What do the Insolvency Act 1986 Regulations 2020 mean for law firms?
Mike Stevenson, managing director at Iceberg, says it’ll be difficult for a business’s bank to calculate the amount that may now take priority to their floating charge realisations.
On 1 December, the Insolvency Act 1986 (HMRC Debts: Priority on Insolvency) Regulations 2020 came into effect. This partially restores the Crown’s status as a preferential creditor in the order of distribution in insolvency proceedings.
Prior to 1 December 2020, HMRC had been subordinate to all secured creditors in the event of insolvency. With immediate effect, VAT, PAYE income tax, employee national insurance contributions and student loan deductions (collectively known as preferred priority taxes) are now ‘preferred creditors’.
The current proposal moves HMRC to take priority alongside preferential unsecured creditors, ranking only behind fixed charge security and liquidation/administration expenses and ahead of the floating charge holders, unsecured creditors and shareholders.
What does this change mean for law firms and their banks?
Because there’s no backstop to claims, it’ll be difficult for a business’s bank to calculate the amount that may now take priority to their floating charge realisations.
Many lenders will be taking practical steps to adjust to the new legislation, which may include a review of lending structures to take into account any money owed to HMRC that would take precedence over their charges in the event of insolvency.
As a consequence of this, the value a clearing bank places on its floating charge security could change. For example, the amount it will advance against WIP might potentially be reduced by the amount the firm has outstanding to HMRC in respect of preferred priority taxes.
Some lenders may now also ask for proof that preferred priority taxes are paid up to date. If they’re not, it’s possible that a corresponding reduction in the bank’s facilities may be required.
What solutions are available to law firms facing tax and VAT payments?
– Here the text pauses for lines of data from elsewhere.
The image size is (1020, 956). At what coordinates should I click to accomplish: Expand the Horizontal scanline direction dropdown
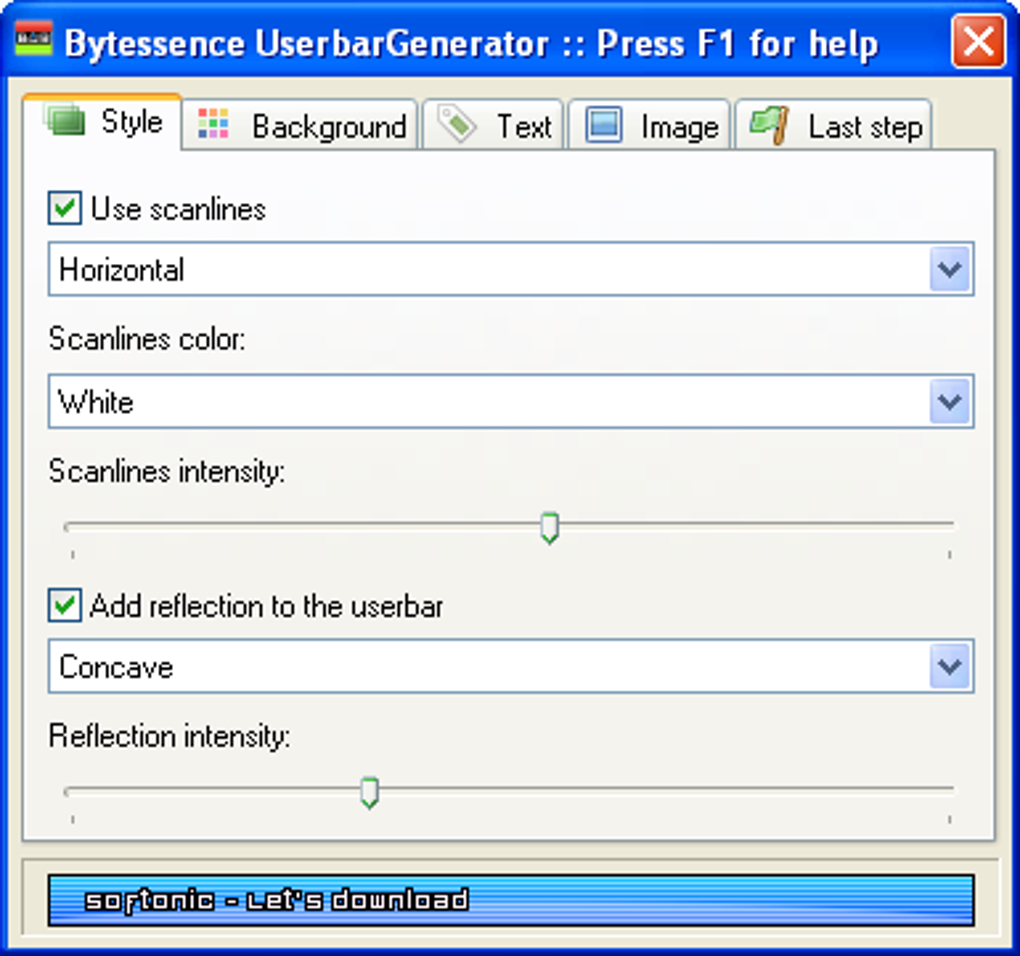(949, 269)
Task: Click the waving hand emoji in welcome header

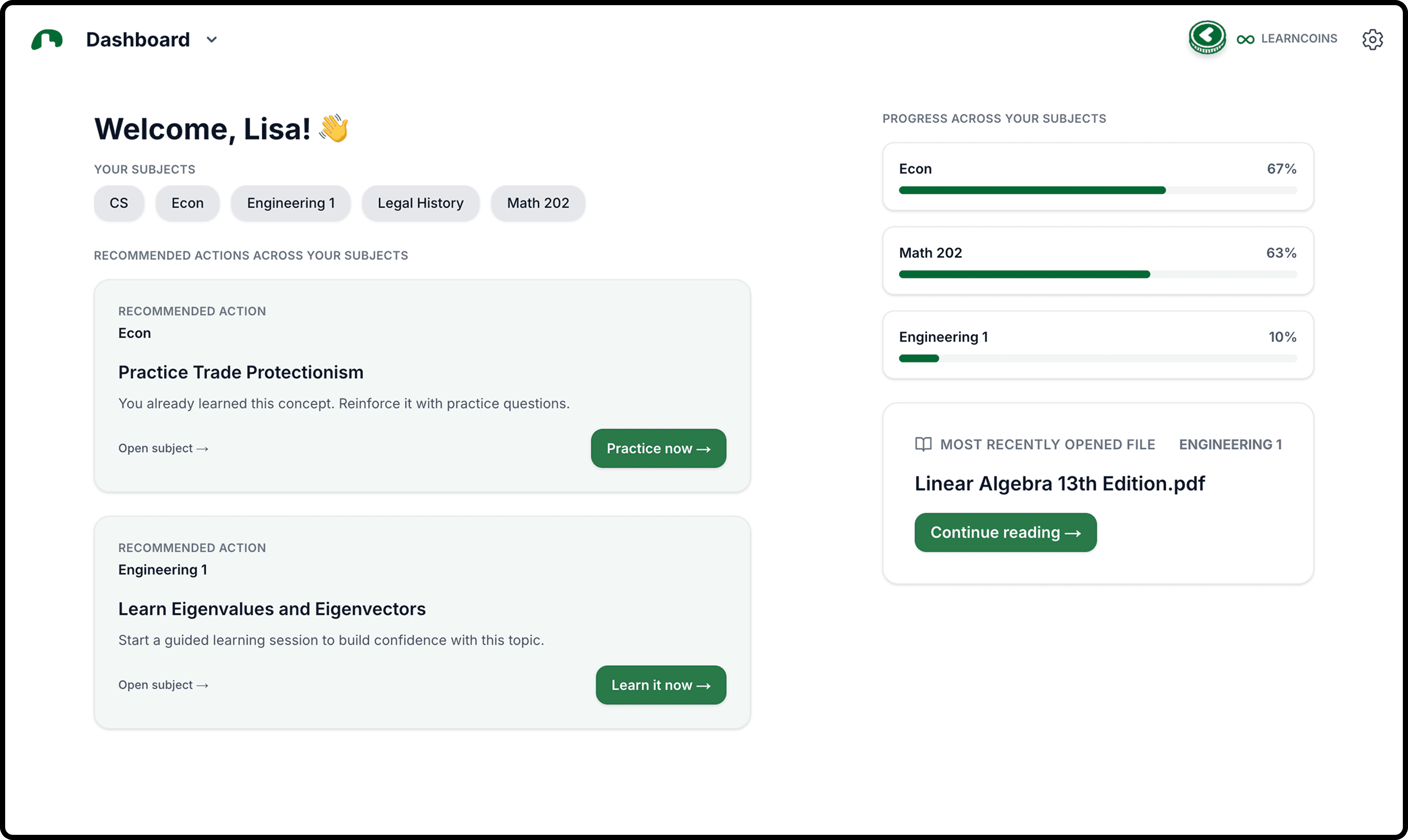Action: [x=334, y=128]
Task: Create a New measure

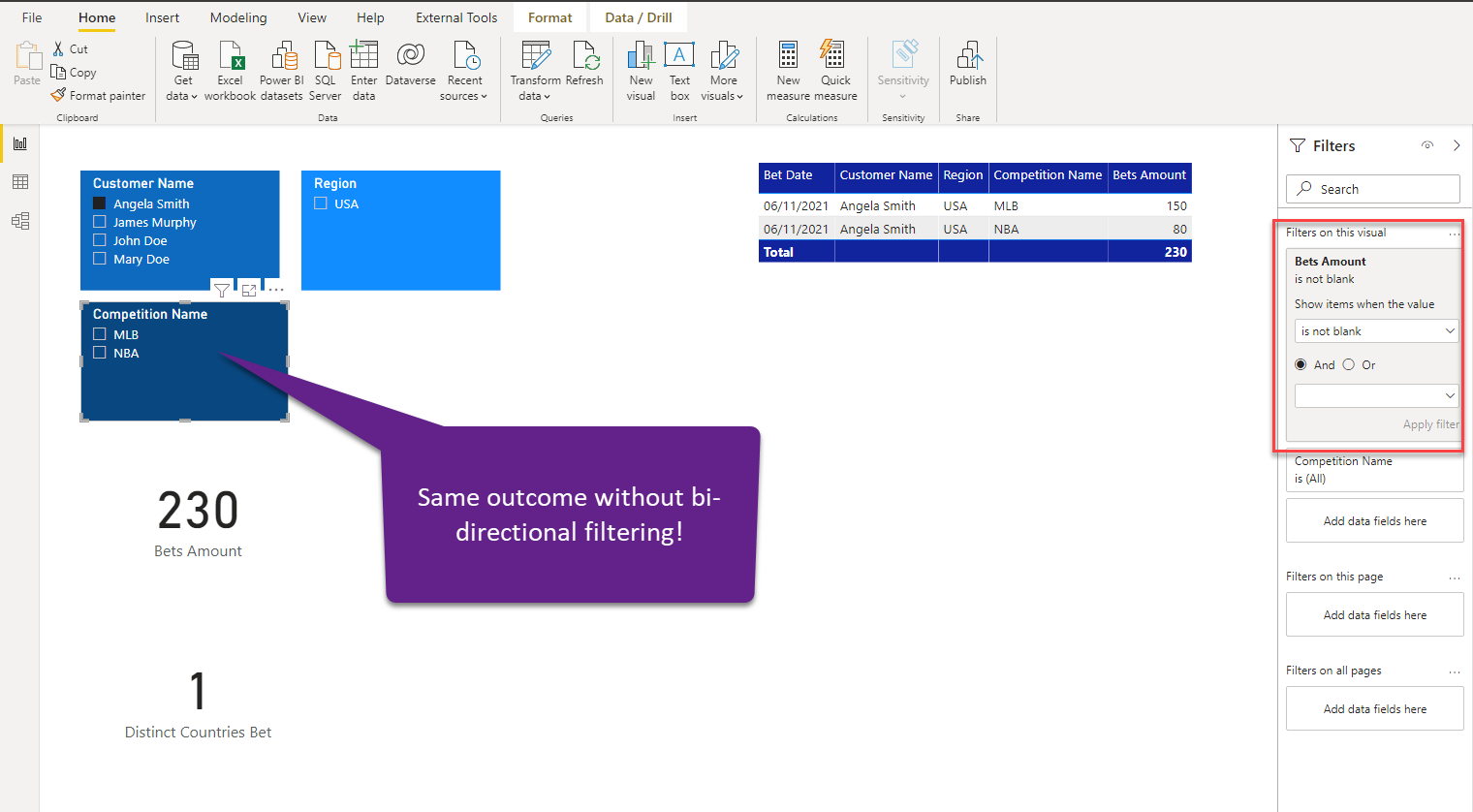Action: click(788, 70)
With the January deadline for payment of partners’ tax fast approaching, it’s important for law firms to consider the impact of this change in legislation on their business.
This is particularly crucial as the change coincides with many law firms having deferred payments of VAT between March and June 2020 and income tax in July 2020, resulting in record amounts owed to HMRC. Due to the change in legislation, these will need to be paid in full in order to avoid any floating charge security held by a business’ bank being negatively impacted.
However, paying tax payments upfront might not be the right option for many legal practices facing high bills of accrued deferred payments, particularly during these uncertain economic times. Many firms will be focused on prioritising long-term cash security and will want to maintain high levels of liquidity.
A solution available to law firms is to explore a range of financing options available to pay their taxes.
Taking out an unsecured tax loan will not adversely impact on any floating charge security held by a firm in the way that owing money to HMRC as a preferred creditor would.
Entering this type of arrangement means that a law firm can spread payment over 12 months of tax due in January, including any income tax deferred from July, together with and deferred VAT from earlier this year without the risk of a reduction in your overdraft facility.
As a first step, we would advise firms to contact their bank and clarify what the change is legislation means for their account and whether any changes in terms have been applied. Based on this information, firms can then make decisions on how to manage tax payments due early next year.